Mean heart weights (g) per bird at 174 wk of age. Values are means ± SEM: Control, n = 18; CP-100, n = 20; CP-200, n = 20; CP-300, n = 20. Values are not statistically different (P > 0.10).
Figure 5.
Mean liver weights (g) per bird at 174 wk of age. Values are means ± SEM: Control, n = 18; CP-100, n = 20; CP-200, n = 20; CP-300, n = 20. Means with different superscript are significantly different (P < 0.05).
DISCUSSION
The domestic hen is the only animal model that, after 2 yr of age, presents a high incidence of spontaneous ovarian cancer and is an ideal model for human ovarian cancer because it is an excellent approximation of a premenopausal woman (Zhuge et al., 2009; Fathalla, 2013). After 2 yr of nearly continuous, almost daily ovulation, the hen has undergone a comparable number of ovulations to a woman approaching menopause (Giles et al., 2006). At these late reproductive stages, both the woman and the hen are at a greater risk of developing ovarian malignancies.
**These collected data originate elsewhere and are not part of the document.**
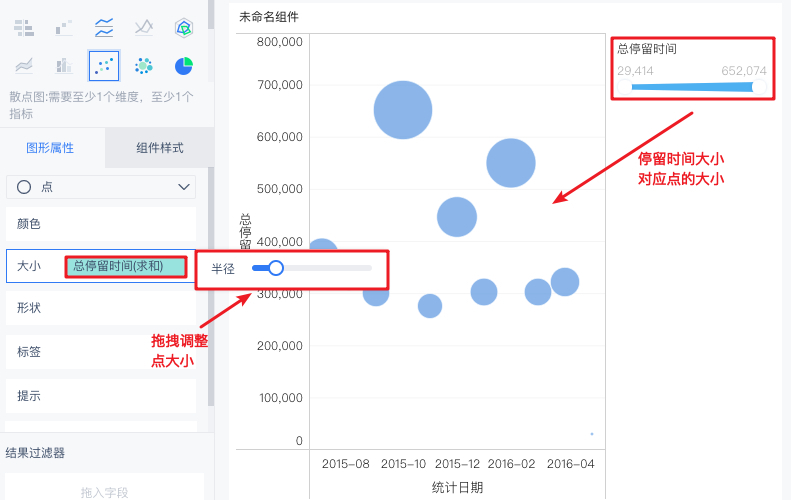This screenshot has height=500, width=791.
Task: Choose the bubble cluster chart icon
Action: (x=144, y=66)
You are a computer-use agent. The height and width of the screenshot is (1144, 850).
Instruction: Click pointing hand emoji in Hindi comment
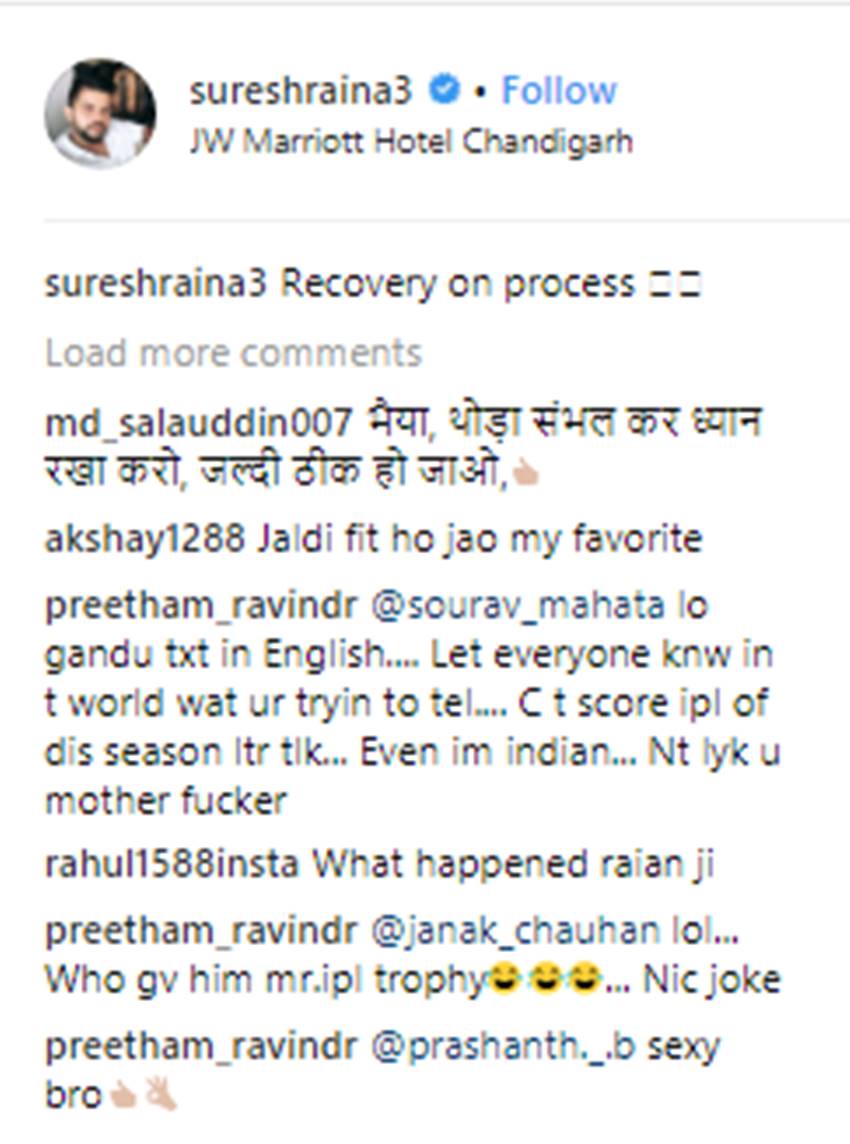pyautogui.click(x=525, y=476)
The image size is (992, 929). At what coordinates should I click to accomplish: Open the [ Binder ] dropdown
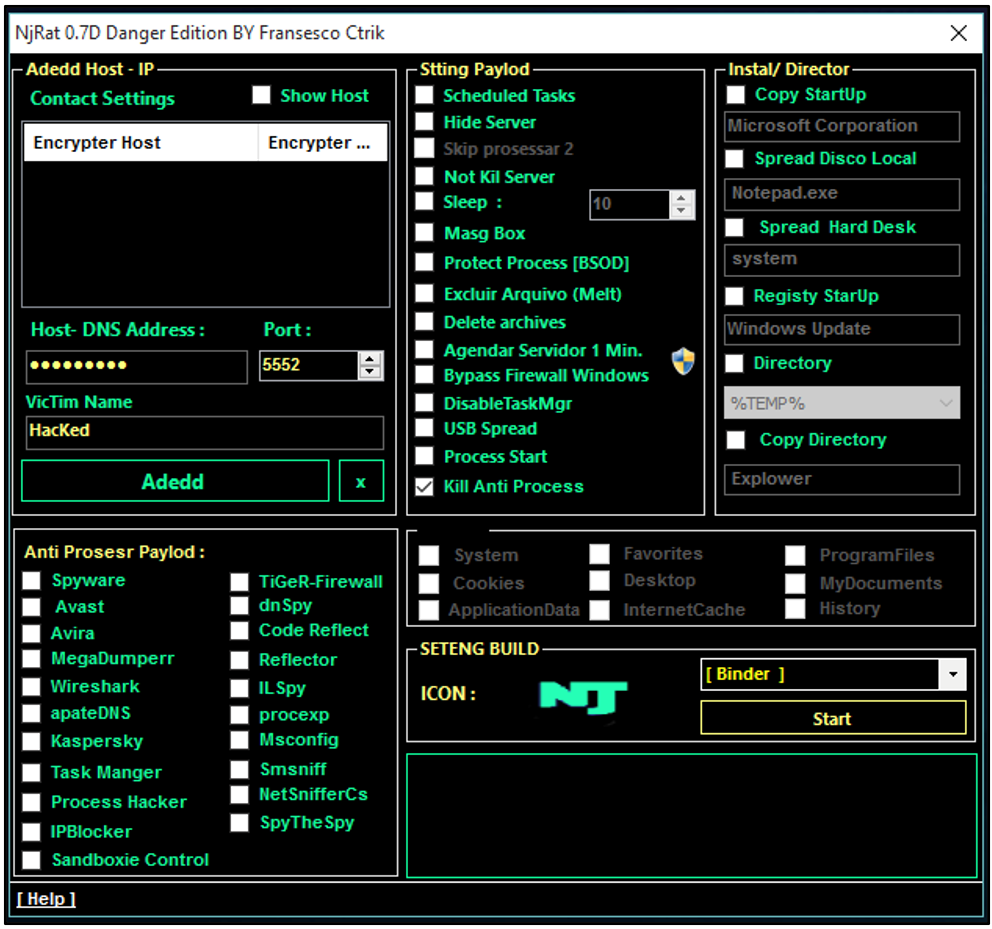coord(952,674)
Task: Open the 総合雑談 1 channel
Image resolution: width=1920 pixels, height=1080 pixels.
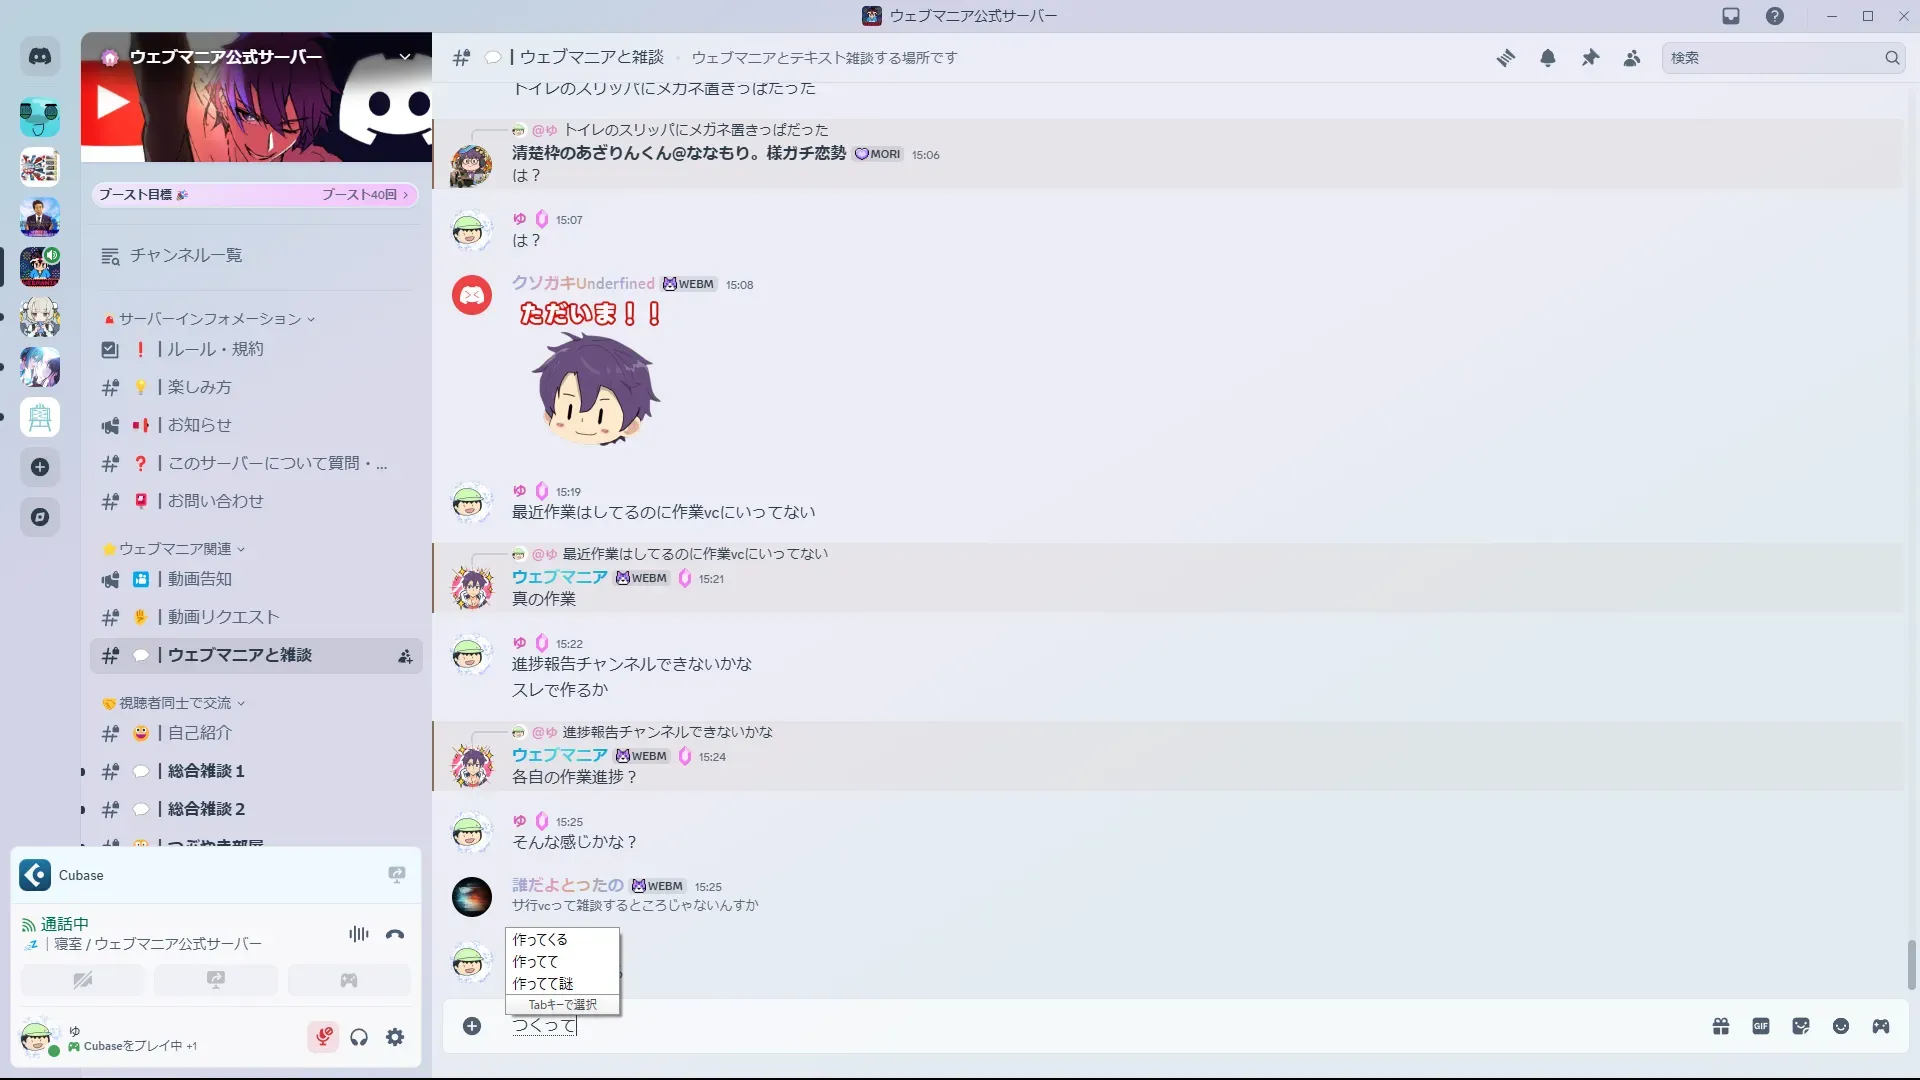Action: coord(256,771)
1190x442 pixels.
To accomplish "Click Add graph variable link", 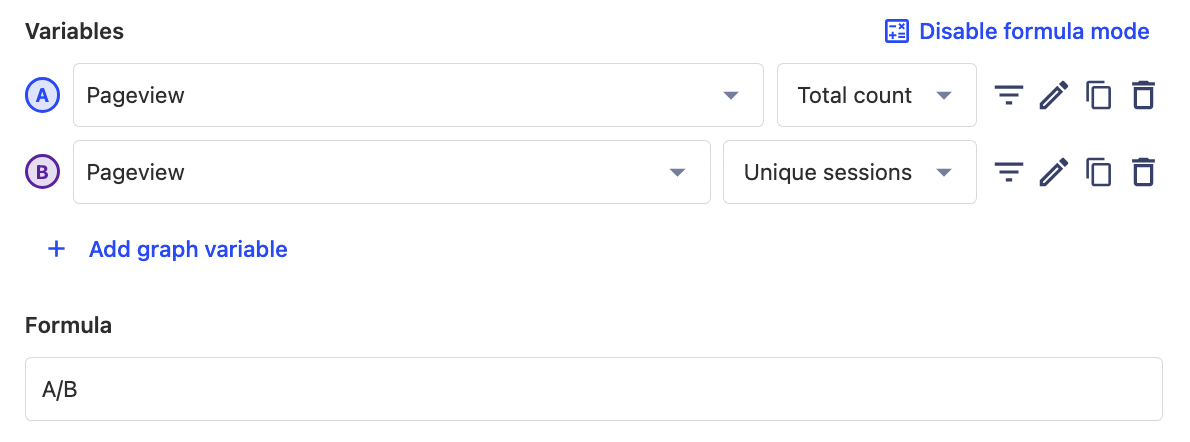I will tap(188, 250).
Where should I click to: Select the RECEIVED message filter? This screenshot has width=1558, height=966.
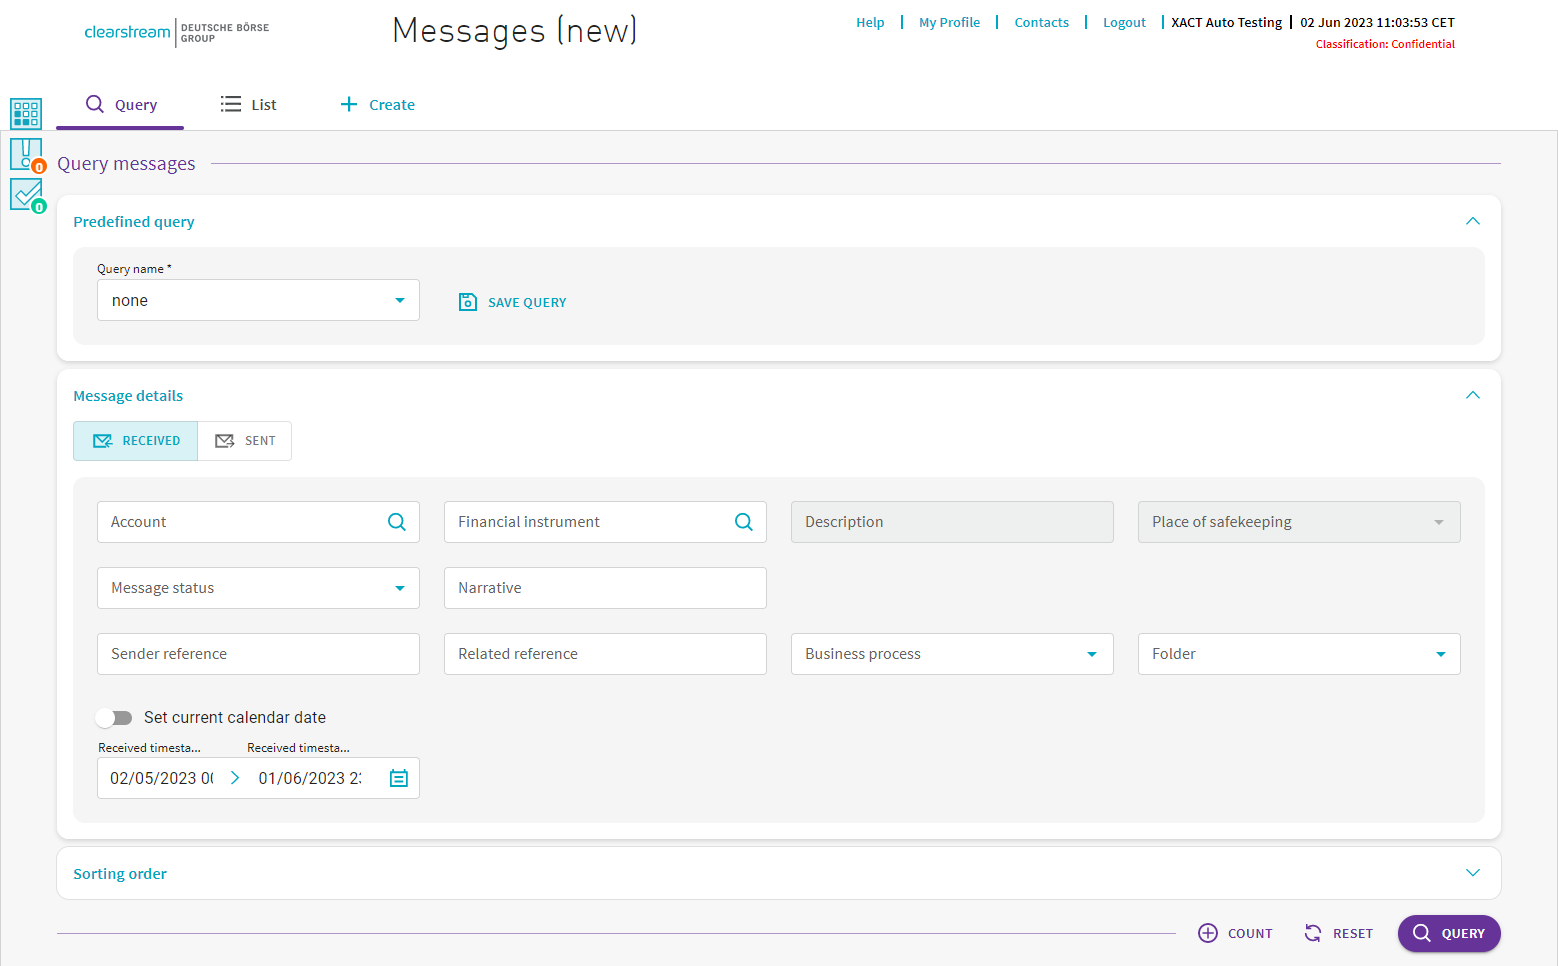pos(135,440)
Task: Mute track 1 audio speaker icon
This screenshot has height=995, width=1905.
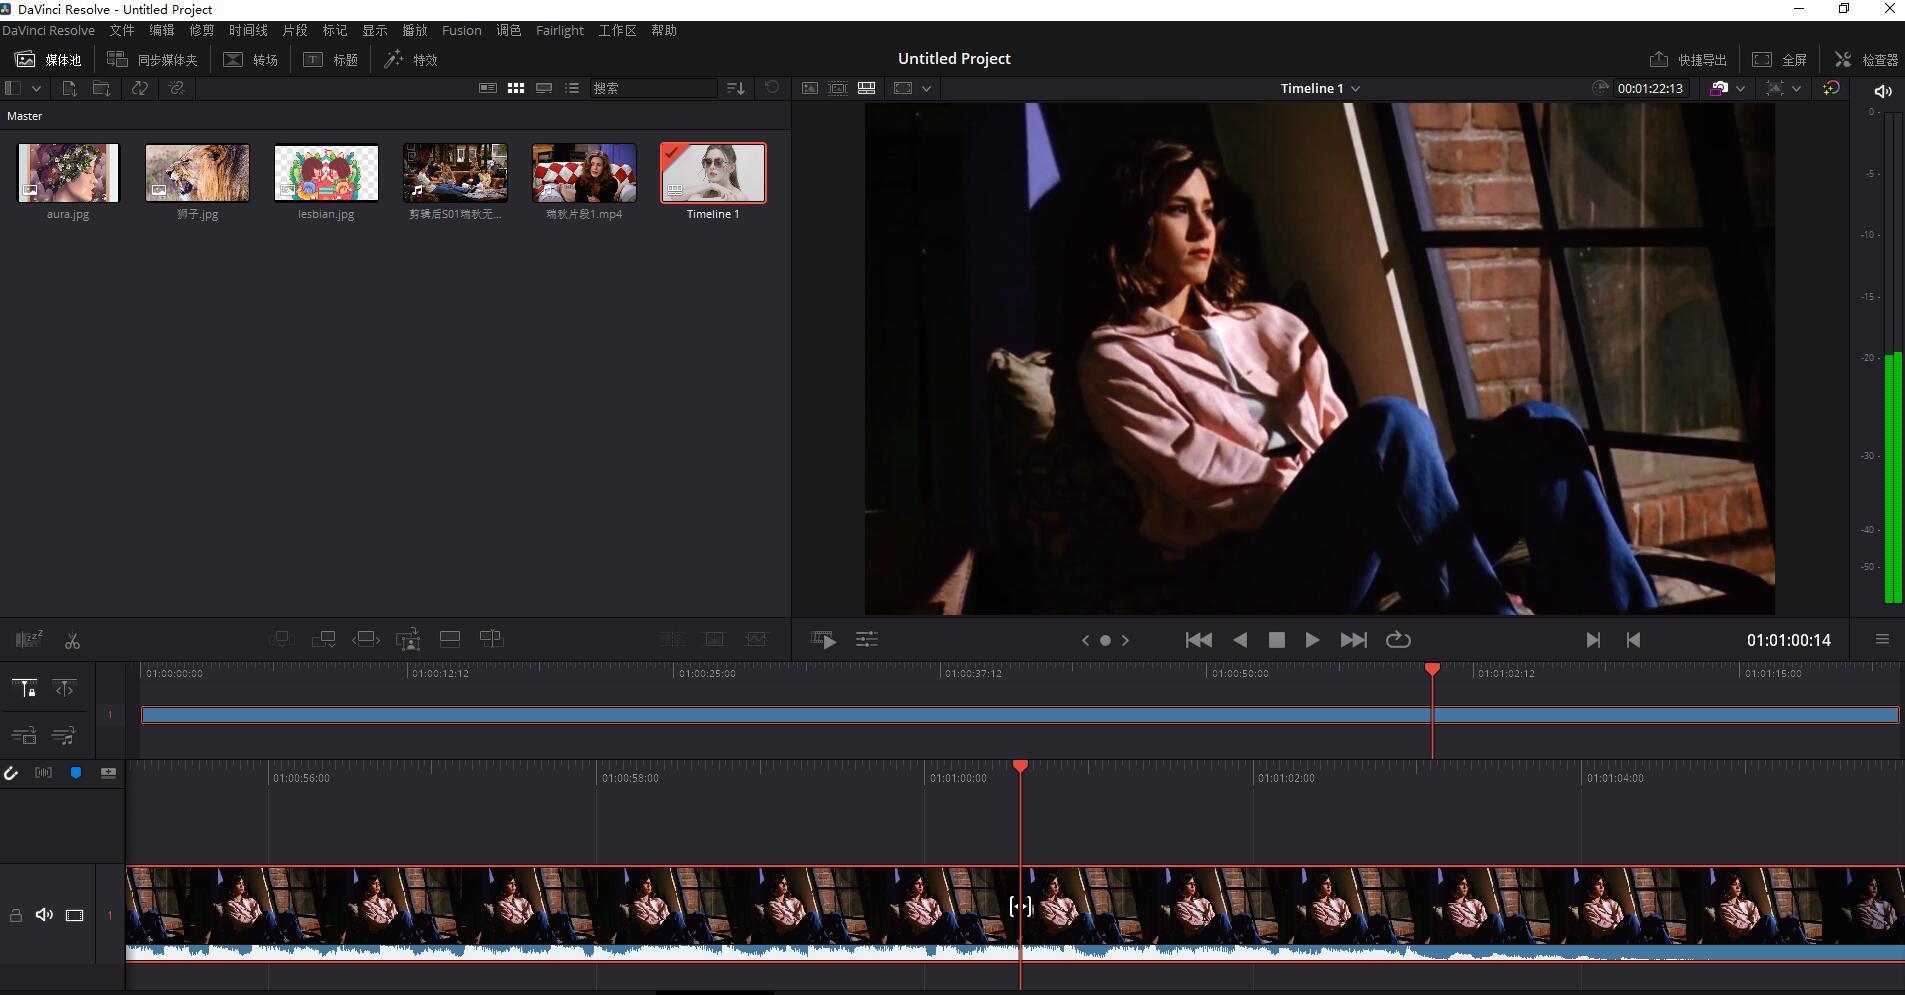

Ovarian epithelial carcinomas are thought to arise from mutations in the TP53 gene, which encodes the p53 tumor suppressor protein. p53 functions to prevent the development of cancers by regulating the cell cycle and preventing gene mutations. CP-31398 is a p53 rescue compound that has the potential to be used to prevent ovarian cancer by stabilizing p53 expression and function (Foster et al., 1999). Therefore, CP-31398 was expected to provide a protective effect when fed to laying hens. In the current study, 44.4% of control hens developed ovarian or oviductal cancer compared to 13.19% of those in the high dose group (Table 5). Likewise, 2% of birds fed zero ppm CP, 6% of the 100 ppm hens, 1% of the 200 ppm hens, and 1% of the 300 ppm hens were classified as having ovarian cancer limited to the ovary, suggesting a protective effect for those birds receiving higher levels of the chemopreventive compound.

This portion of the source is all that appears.